Day 13: Had a great visit tonight with my friends Laine and Desi. Desi even gave me some of the delicious homemade almond milk she’s been whipping up in her Vitamix. I have to try to make some myself. I’m amazed at how supportive people have been. You don’t even really have to ask for support, you just have to share what you’re doing. This detox experience is reinvigorating my faith in humanity.
Day 14: Final day. No special meals, just my basic detox menu. I’m excited to start adding things back in after today and see how my body reacts. I plan to continue with some of the changes I made, namely cooking more at home. Thinking of making it a group thing. It’s totally different to connect with people in a home rather than going out all the time. More intimate settings bring out different things in people.

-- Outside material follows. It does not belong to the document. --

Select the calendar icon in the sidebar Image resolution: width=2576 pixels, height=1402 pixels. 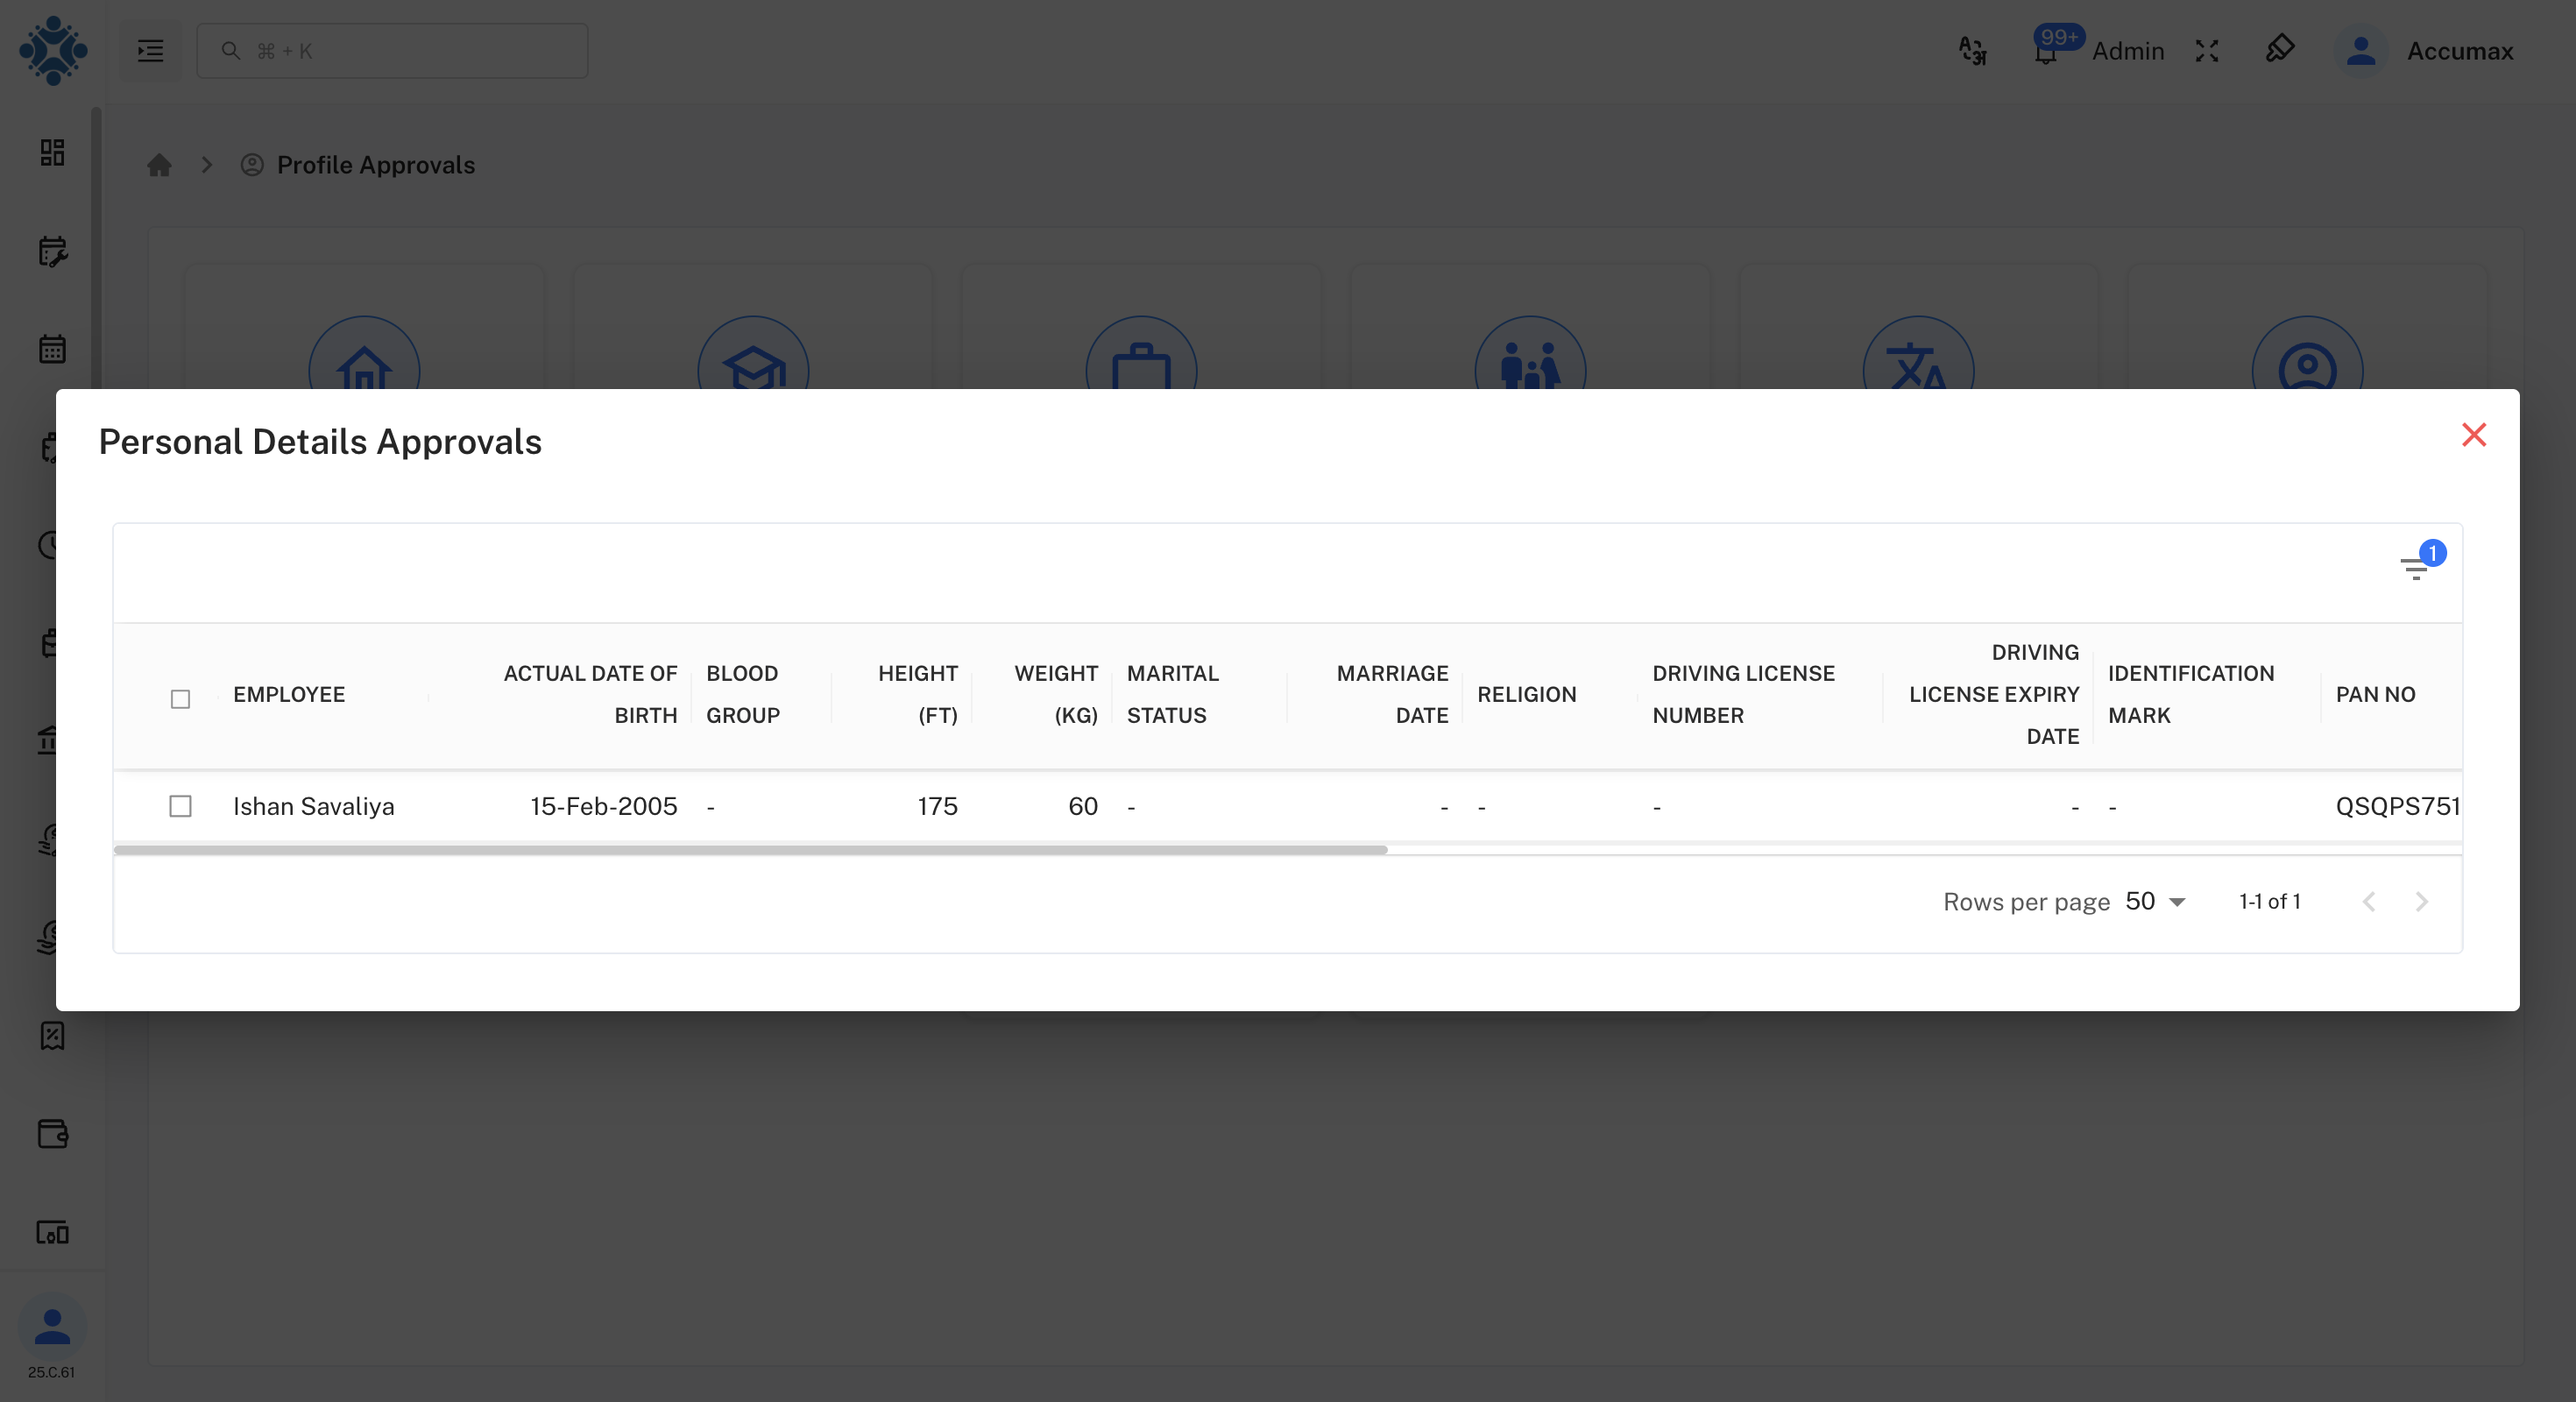(x=52, y=348)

Here are just a few ways to ensure a successful detox:
- Create a support team. Share what you’re doing with friends and family. I found that most people were really open and interested in what I was doing. A few even tried a detox of their own.
- Ask for what you need. There’s a lot of power and knowledge to be gained from learning to ask for what you want and need — even from total strangers at restaurants.
- Don’t be misled by initial sticker shock. I spent $138 dollars on groceries and supplements for the detox, which seemed relatively expensive at first. In the end, though, you save money on eating out. Also, if you eat like this more often in general, I’ve no doubt you’d see overall improved health benefits and lowered medical costs.
- Don’t let the ideal be the enemy of the good. Case in point: if you don’t want to prepare the UltraBroth, simply pick up one of the organic vegetable broth brands that Dr. Hyman recommends. (And, if you don’t like drinking broth straight up, get creative — I cooked my rice in the broth.)
- Spike your water with herbs, such as basil and mint, or lemon or cucumber or spices. Or, forgo plain water altogether and drink coconut water (rich in electrolytes).
- Satisfy your sweet tooth by adding raw coconut to your rice cereal or your smoothie, eating an apple or a banana with almond butter, and embracing sweet potatoes (they taste like Thanksgiving!).
- Be willing to listen to your body and mind without running away.